David concurs thus: “One after t’other they became their own landmasters, and leave buckra estates. That time, then, there is no labour, and there is making of new laws in the House of Assembly, which will prevent people getting good land to buy, so they will return to buckra estates. There is even talk among the plantermen of bringing indentured labour from India and China”.

Reid, therefore, is in agreement with Williams’ view that slavery in the Americas and the West Indies, like colonisation in Africa was a matter of “a specific question of time, place, labour and soil,” with nothing to do with race, inferiority complexities and climate.

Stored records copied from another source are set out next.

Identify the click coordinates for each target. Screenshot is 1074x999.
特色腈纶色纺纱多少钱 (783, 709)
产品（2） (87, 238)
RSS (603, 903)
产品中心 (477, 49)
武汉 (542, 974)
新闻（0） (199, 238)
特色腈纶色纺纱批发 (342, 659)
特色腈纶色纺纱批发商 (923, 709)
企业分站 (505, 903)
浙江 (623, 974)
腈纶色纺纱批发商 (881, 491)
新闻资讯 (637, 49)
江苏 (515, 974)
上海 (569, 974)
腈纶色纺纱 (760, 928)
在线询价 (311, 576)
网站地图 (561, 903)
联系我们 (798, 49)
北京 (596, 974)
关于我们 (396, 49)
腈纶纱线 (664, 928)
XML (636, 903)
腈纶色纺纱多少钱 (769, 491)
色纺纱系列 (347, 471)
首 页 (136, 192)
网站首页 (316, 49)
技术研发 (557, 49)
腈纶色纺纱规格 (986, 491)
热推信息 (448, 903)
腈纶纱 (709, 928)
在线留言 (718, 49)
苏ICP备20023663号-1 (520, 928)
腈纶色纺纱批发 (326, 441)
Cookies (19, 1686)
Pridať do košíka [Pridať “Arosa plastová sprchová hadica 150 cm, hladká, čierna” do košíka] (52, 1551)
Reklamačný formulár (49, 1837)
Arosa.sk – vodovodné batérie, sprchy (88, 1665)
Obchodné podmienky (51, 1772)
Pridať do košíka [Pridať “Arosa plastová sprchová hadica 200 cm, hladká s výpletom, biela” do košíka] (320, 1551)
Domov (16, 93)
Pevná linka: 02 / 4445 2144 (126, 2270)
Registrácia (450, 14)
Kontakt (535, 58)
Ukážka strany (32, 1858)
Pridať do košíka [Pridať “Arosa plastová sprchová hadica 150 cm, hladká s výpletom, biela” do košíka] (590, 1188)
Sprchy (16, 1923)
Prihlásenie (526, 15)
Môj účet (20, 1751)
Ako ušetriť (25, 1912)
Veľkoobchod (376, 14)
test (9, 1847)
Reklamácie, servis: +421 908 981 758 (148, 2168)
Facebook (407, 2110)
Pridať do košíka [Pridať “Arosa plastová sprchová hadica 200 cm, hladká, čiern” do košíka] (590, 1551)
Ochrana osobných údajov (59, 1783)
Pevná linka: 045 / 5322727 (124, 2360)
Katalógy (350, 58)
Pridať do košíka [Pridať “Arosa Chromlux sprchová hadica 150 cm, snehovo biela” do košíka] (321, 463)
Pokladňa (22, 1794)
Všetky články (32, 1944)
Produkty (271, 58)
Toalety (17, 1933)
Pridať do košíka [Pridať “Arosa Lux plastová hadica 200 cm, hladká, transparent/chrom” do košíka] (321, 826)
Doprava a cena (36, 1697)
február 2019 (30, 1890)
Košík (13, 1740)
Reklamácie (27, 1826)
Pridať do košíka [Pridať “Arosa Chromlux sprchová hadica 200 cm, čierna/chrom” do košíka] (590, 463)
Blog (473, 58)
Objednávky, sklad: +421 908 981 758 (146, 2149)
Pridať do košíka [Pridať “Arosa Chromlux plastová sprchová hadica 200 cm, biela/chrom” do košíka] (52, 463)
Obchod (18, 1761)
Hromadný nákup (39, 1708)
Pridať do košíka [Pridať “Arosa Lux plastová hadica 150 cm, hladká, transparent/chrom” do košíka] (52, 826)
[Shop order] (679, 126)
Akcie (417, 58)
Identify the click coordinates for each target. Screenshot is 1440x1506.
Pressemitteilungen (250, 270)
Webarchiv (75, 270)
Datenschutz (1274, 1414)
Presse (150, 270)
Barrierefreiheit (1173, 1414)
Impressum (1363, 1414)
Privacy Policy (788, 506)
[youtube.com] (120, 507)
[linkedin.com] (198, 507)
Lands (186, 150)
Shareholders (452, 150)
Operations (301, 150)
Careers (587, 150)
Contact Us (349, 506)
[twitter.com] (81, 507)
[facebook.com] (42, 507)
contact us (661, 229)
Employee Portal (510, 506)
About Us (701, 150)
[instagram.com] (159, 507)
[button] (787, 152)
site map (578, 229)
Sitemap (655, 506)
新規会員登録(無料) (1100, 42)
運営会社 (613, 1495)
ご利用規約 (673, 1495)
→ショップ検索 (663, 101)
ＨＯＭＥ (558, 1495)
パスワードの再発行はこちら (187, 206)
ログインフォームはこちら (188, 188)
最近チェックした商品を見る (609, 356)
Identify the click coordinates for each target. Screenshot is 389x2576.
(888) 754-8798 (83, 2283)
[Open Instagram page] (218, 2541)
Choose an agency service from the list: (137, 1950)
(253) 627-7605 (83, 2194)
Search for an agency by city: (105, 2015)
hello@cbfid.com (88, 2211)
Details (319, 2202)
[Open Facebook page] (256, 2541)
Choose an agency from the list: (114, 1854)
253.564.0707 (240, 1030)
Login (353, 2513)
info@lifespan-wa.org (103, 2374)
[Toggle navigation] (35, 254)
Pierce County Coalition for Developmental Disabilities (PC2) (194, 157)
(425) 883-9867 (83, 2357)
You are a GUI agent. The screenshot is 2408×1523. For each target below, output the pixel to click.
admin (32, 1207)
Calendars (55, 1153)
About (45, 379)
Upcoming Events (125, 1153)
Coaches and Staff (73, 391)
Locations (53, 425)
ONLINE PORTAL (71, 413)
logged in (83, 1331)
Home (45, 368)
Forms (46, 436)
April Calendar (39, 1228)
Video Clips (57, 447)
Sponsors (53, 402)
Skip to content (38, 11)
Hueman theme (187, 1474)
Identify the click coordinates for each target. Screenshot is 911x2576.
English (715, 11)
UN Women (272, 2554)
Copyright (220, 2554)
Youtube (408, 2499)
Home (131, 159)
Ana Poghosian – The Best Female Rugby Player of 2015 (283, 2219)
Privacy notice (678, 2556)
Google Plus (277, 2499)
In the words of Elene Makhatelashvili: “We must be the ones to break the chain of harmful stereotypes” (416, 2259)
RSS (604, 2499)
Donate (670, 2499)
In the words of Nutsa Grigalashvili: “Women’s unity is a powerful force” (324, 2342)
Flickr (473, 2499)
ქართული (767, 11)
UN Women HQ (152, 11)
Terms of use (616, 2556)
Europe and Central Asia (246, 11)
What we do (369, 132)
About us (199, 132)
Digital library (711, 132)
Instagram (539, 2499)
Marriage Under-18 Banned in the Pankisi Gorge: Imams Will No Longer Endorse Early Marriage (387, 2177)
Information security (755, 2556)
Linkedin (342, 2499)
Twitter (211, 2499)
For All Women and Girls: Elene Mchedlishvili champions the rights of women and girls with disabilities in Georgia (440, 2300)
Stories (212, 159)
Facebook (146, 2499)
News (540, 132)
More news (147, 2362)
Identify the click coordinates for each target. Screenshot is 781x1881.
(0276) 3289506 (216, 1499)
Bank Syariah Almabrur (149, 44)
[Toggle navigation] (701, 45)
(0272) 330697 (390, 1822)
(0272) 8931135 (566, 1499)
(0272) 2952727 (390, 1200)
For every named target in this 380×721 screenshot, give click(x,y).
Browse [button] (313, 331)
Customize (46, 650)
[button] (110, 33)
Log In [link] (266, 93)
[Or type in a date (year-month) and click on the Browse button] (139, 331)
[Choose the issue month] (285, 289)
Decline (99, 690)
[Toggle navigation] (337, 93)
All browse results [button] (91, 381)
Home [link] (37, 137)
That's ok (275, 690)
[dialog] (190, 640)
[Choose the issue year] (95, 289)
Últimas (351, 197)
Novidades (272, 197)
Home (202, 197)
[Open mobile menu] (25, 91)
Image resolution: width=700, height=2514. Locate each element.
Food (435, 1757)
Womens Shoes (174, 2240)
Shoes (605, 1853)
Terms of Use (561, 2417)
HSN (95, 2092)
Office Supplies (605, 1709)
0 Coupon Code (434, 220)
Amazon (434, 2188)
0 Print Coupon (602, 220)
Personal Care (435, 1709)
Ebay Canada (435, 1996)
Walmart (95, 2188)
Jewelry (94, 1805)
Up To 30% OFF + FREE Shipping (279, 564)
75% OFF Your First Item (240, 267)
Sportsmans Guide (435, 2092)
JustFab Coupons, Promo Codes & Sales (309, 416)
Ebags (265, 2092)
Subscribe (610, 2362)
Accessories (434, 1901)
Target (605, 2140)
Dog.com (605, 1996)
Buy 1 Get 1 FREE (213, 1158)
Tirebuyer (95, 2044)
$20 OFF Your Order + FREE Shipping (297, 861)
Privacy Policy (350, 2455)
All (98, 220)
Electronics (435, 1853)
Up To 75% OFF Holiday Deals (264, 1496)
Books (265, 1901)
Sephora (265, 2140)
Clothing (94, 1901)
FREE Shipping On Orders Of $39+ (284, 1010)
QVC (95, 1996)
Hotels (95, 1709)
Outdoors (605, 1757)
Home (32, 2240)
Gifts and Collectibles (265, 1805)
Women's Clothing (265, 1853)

Land is a people’s inheritance, without which they are robbed of geographical and spiritual spaces, as Nilene Omodele Adeoti Foxworth’s writes in “Bury me in Africa” (1978): “A people without land are like cattle on naked ground with nothing to graze – they mope around hopelessly.

Davie, the rebel with a cause fearlessly drives his point home at the Inquiry: “Representative government will come back to our island one day, one day. And mark me Your Honours, there will be no buckras making the laws then, but the said poor like whom they have killed, and a Governor of the people will be sitting in St. Jago. For we will ha’ learnt that sympathy for the poor must come from the poor. Then who can say that time that St. Thomas people died in vain?”

How prophetic that Davie’s grandson Garth should become an enlightened rebel to lead the Jamaican people to Independence as the first black Governor in 1944! Chenjerai Hove avers in Palaver Finish (2002) that the best way to know of a people’s history is not to visit history books, but literary works, because fiction is not fiction. It is a true record of historical events.